Ten years later, Rose, now a fully-grown adult, has taken control of an alien ship, and Trent is her second-in-command. Rose leads freed bio-mechanical soldiers and humans in an assault on the other alien ships around the Moon, including the mothership.

==Cast==
- Frank Grillo as Mark Corley, a detective, Trent's father, and Rose's adoptive father.
- Bojana Novakovic as Audrey, an LA transit worker.
- Jonny Weston as Trent Corley, Mark’s estranged son and Rose's adoptive brother.
- Callan Mulvey as Harper, a doctor of the human resistance.
- Iko Uwais as Sua, the leader of an underground human resistance.
- Pamelyn Chee as Kanya, the sister of Sua.
- Yayan Ruhian as Huana, a militia leader.
- Betty Gabriel as Jones, an LA cop.
- Antonio Fargas as Sarge, a blind homeless man.
- Jacob Vargas as Garcia, a police officer and friend of Mark.

- Lindsey Morgan as Captain Rose, leader of the resistance, Mark's adoptive daughter, and Trent's adoptive sister and daughter of the late Jarrod and Elaine.
- Samantha Jean as Elaine, a captive woman and the biological mother of Rose. (originally played by Scottie Thompson in the previous Skyline film)
- Tony Black as Jarrod in a flashback. (originally played by Eric Balfour in the previous Skyline film)

==Production==
In November 2014, Variety announced that Iko Uwais would join the cast, alongside Frank Grillo, Bojana Novakovic, and Yayan Ruhian. Liam O’Donnell wrote the script for the film, also wrote the script for the first film, will now direct as well as produce with Greg and Colin Strause serving as producers also. The Strause Brothers were the directors of the first film, Skyline. Matthew Chausse will also produce. Uwais and Ruhian will also serve as fight choreographers on the film.

The film's visual effects and production were done by Hydraulx.

===Filming===
Principal photography began in December 2014, with shooting in Yogyakarta and Batam, Indonesia. and Toronto, Ontario, Canada.
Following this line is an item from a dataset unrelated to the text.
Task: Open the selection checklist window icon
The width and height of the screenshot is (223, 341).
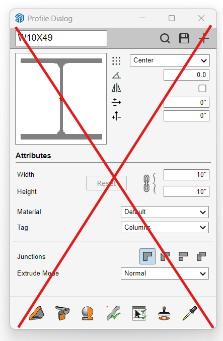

The finale of the film was shot in the Indonesian Prambanan temple complex, though the script suggests that it is located in Laos.

==Release==
The first film had a PG-13 rating but the sequel was given an R rating by the MPAA. On Alien Day 2017, set photos were released to show what the aliens in Beyond Skyline looked like for the sequel. The first trailer was released on August 16, 2017. The film premiered at Sitges Film Festival October 8, 2017. The film went on to screen at several genre film festivals including Toronto After Dark, Trieste Science+Fiction, Austin Other Worlds, Boston Sci-Fi Film Festival, Rio Grind Vancouver, and was the closing night film at the inaugural Cinepocalypse in Chicago on November 9. Beyond Skyline was released on VOD and Digital on December 15, 2017, and on DVD and Blu-Ray on January 8, 2018.

==Reception==

As of May 2025, the film holds a 70% approval rating on review aggregator website Rotten Tomatoes, based on 20 reviews with an approval rating of 5.50 out of 10. On Metacritic, the film has a weighted average score of 46 out of 100, based on 8 critics, indicating "mixed or average" reviews.

== Sequels ==

A third film, Skylines, again directed by O'Donnell and produced by the Strause brothers, was released on December 18, 2020.

In January 2024, it was announced XYZ Films had acquired the international rights to the fourth Skyline film, titled Skyline: Warpath.